Assuming you have not changed anything from the default cron setup, this is your /etc/crontab running. On my Ubuntu 10.04.3 LTS server, its contents include:

# m h dom mon dow user  command
17 *    * * *   root    cd / && run-parts --report /etc/cron.hourly

So, cron wakes up every hour and runs any scrips located in /etc/cron.hourly. You probably don't have any which is why it doesn't do anything. It simply runs a root session which executes run-parts and then closes the session again.

  • 2
    got it disabled, must just a waste....
    – Tebe
    Dec 18, 2014 at 21:39
  • and can you disable this without issue ?
    – MaXi32
    Nov 13, 2021 at 20:33

These log entries were written by the PAM libraries when the crond daemon ran tasks in the background. crond runs jobs on a schedule, on behalf of the system and the users on the system.

Every user has their own crontab configuration file, which can be edited with the crontab -e command or shown using crontab -l. The system administrator can also configure jobs via a plethora of /etc/ files and directories; /etc/cron.d/ provides an easy place for services to drop their own configurations, and /etc/crontab drives the hourly, daily, and weekly directories, as well as runs whatever the administrator may choose to run.

crond will change users to the correct user (either specified in the /etc/crontab file and the /etc/cron.d/ directory, or from the user-supplied crontab files) before running the jobs; it uses the PAM system to change users.

PAM provides a single place to configure different ways to authenticate and authorize users and provide session setup, as well as provide a way to change passwords (or other authentication tokens). Every service that uses PAM has a configuration file in /etc/pam.d/ that describes which PAM modules to use when 'logging in' a user.

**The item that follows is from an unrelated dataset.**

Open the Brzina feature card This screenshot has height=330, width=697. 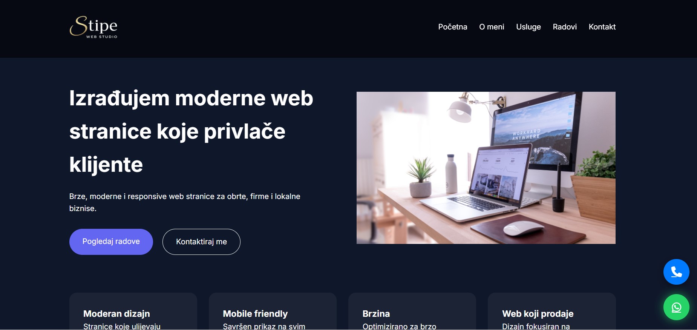(412, 311)
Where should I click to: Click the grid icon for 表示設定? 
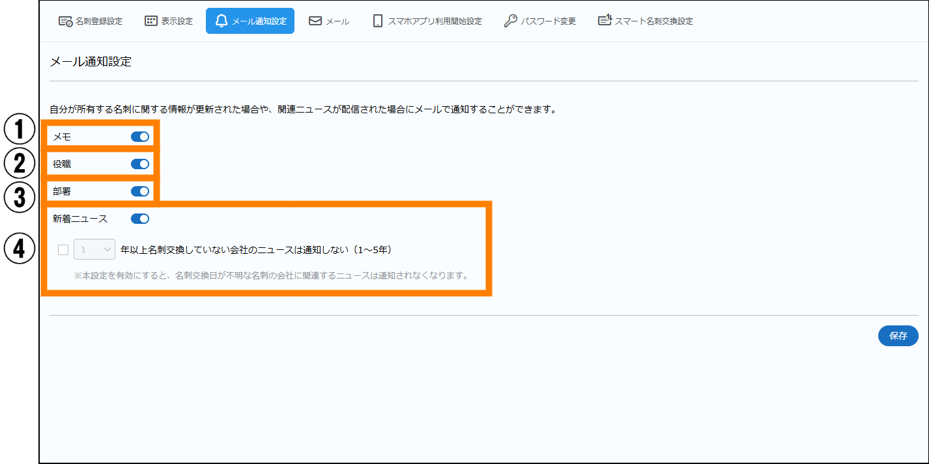click(x=151, y=21)
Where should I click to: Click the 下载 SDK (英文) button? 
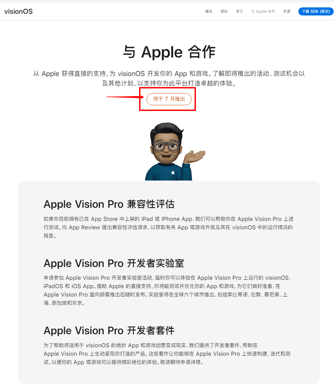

My /etc/pam.d/cron file looks like this:

# The PAM configuration file for the cron daemon

@include common-auth

# Read environment variables from pam_env's default files, /etc/environment
# and /etc/security/pam_env.conf.
session       required   pam_env.so

# In addition, read system locale information
session       required   pam_env.so envfile=/etc/default/locale

@include common-account
@include common-session-noninteractive 

# Sets up user limits, please define limits for cron tasks
# through /etc/security/limits.conf
session    required   pam_limits.so

This ensures limits that are configured for users are applied to users' tasks when they run them via cron. If you wanted to change those limits per-service, you could configure pam_limits.so in this file with your own conf=/etc/security/cron-limits.conf and apply different limits than ssh logins (/etc/pam.d/sshd) or console logins (/etc/pam.d/login).